Aim:
Give the stretch of the records from the line containing "Task: Select the divisor 260,000" through the end as a numbered list, skipping blank lines and leaving the pictures out.
◆ ◆ ◆
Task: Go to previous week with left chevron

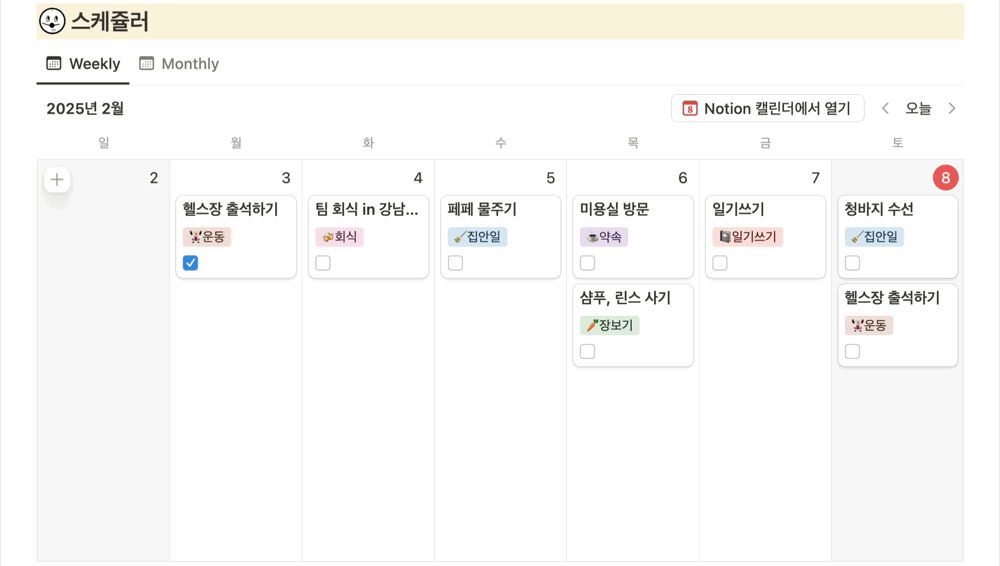Action: click(885, 108)
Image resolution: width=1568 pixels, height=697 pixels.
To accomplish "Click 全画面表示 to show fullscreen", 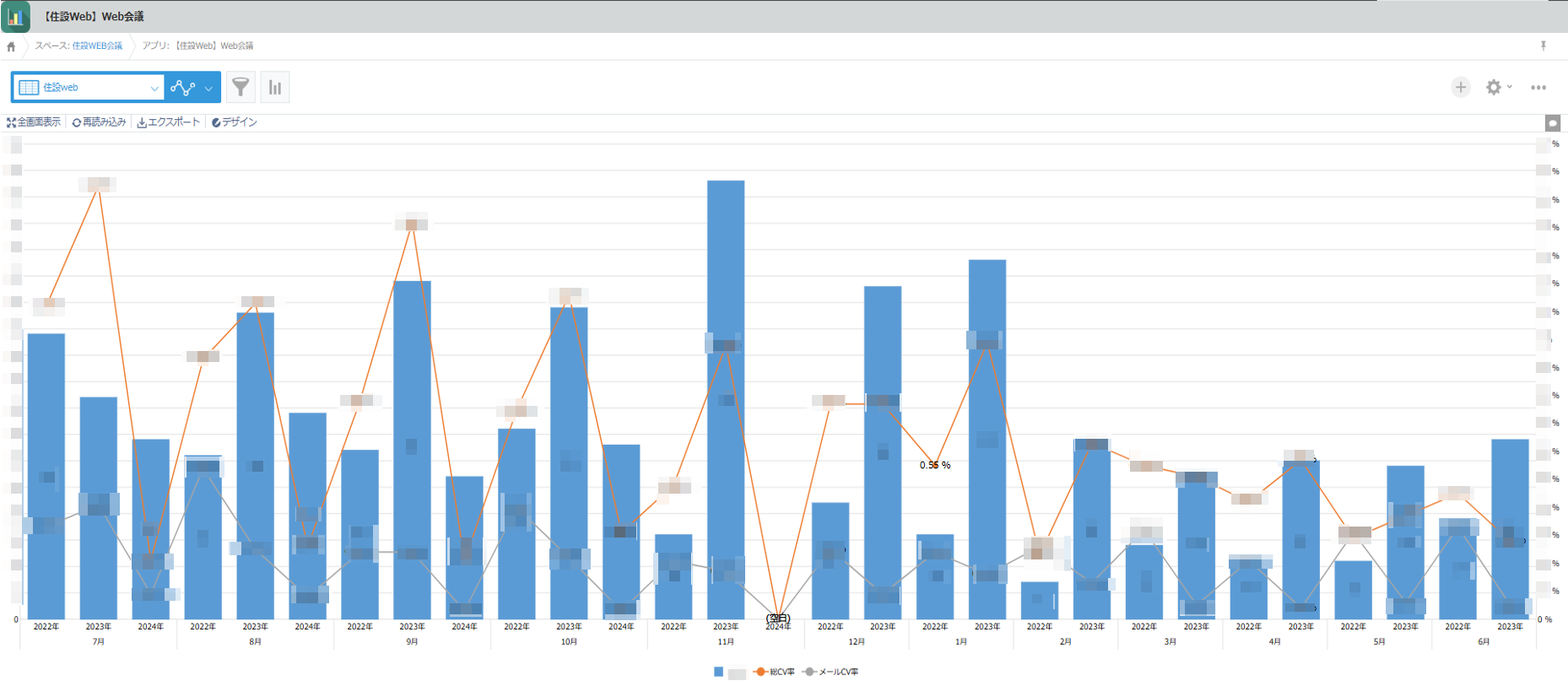I will 34,122.
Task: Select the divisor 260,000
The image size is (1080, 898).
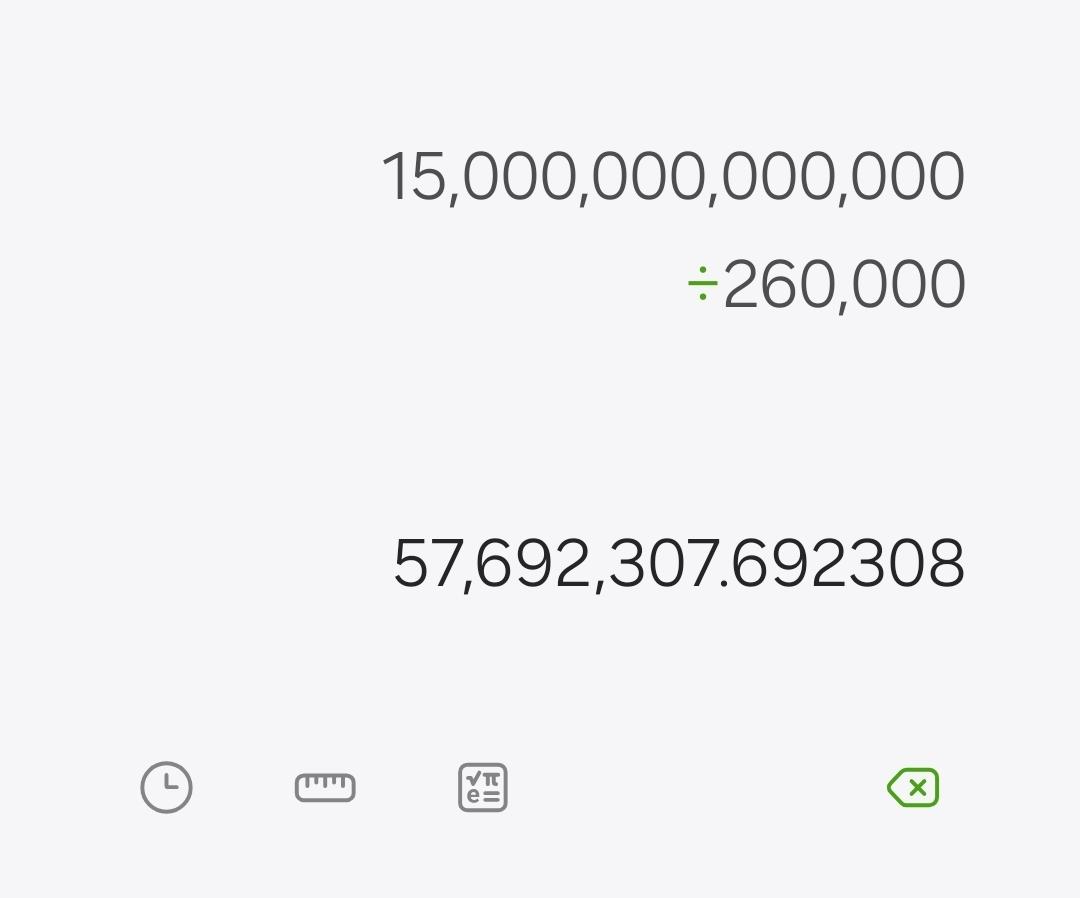Action: (843, 285)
◆ ◆ ◆
The result:
1. Task: Select the divisor 260,000
2. The image size is (1080, 898).
3. Action: (843, 285)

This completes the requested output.